Hey everyone! I'm running a CachyOS server with a RAID 6 setup, and we want to keep our files private while using shared storage. Since all my friends have access to this machine, we need a solution that allows individual folders and per-file encryption. I've read that file containers, like those used in Veracrypt, can be a hassle when it comes to transferring files. Ideally, I'd like to find some cross-platform, FOSS software that allows us to encrypt files individually — especially since most of my friends will be using Windows. If you have any suggestions or better ideas for keeping our files secure, I'd love to hear them!
5 Answers
Just keep in mind, any encryption must happen before files get uploaded. Using a backup solution like Borg could help, as it supports encryption before sending data over. Or you can try out tools like gocryptfs or ecryptfs for a seamless experience.
You might find python with the cryptography library useful for setting up a custom solution, though it's definitely not the easiest route. You could write a script for your friends to use that’ll encrypt their files before they upload. But, just a heads up, it's quite the task to get it up and running!
Exactly, that’s not ideal. I want them to be able to handle it themselves!
If each user has a separate account and no one has root access, you might not need per-file encryption at all. Basic file permissions should keep things secure. However, if you really want to protect your files, or if you're worried about someone with physical access, then encrypting them on the client side is a must! This way, even if someone gets into your machine, they can’t access your files without the encryption key.
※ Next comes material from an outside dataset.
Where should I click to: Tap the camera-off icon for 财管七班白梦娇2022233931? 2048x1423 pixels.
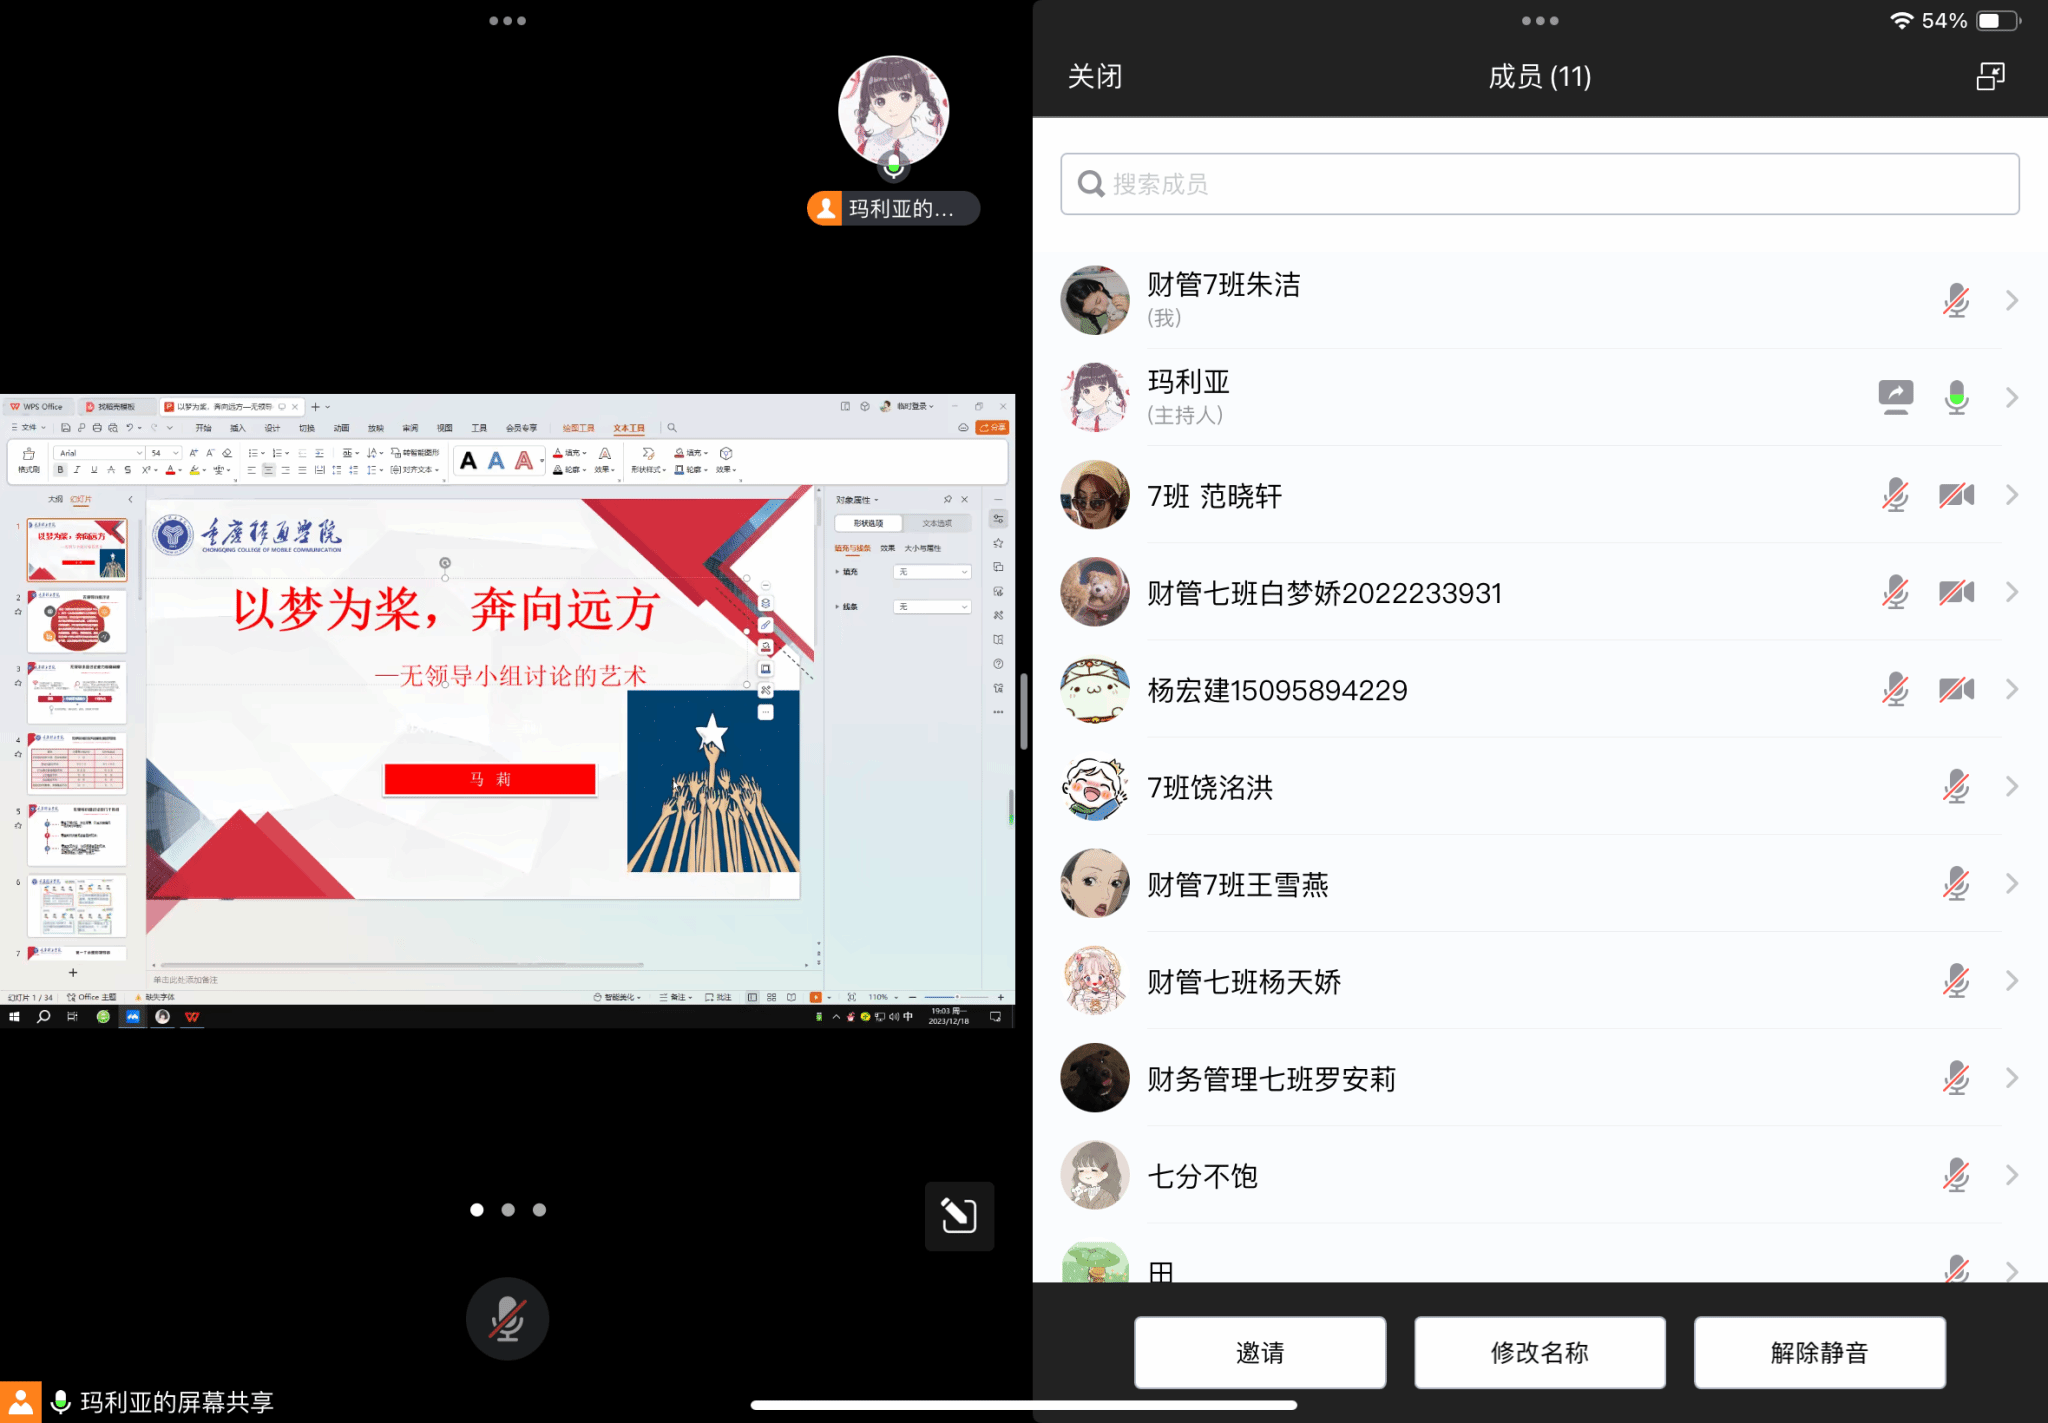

That makes sense! But what if someone wants to share files securely? It seems like file permissions might not cover all bases.
True! Even with user IDs, the admin could still access the files unless there's solid encryption involved.
Are you running this on Windows or Linux? It might change the options available to you!
I'd recommend looking into something like GnuPG or OpenSSL for encrypting individual files. You can set up a workflow that lets everyone encrypt their files before they upload to the server. It's a bit of work but gives you control over what's shared. Just keep in mind, anyone uploading needs to have the right tools to handle encryption and decryption on their own machines!
That sounds good! But doesn’t that mean I have to manage everyone's keys?
Exactly, that's what I’m looking to avoid. Per-file solutions would let everyone manage their own.
Interesting! But isn’t that going to negate the idea of them handling their own encryption? Sounds like they’d rely on you.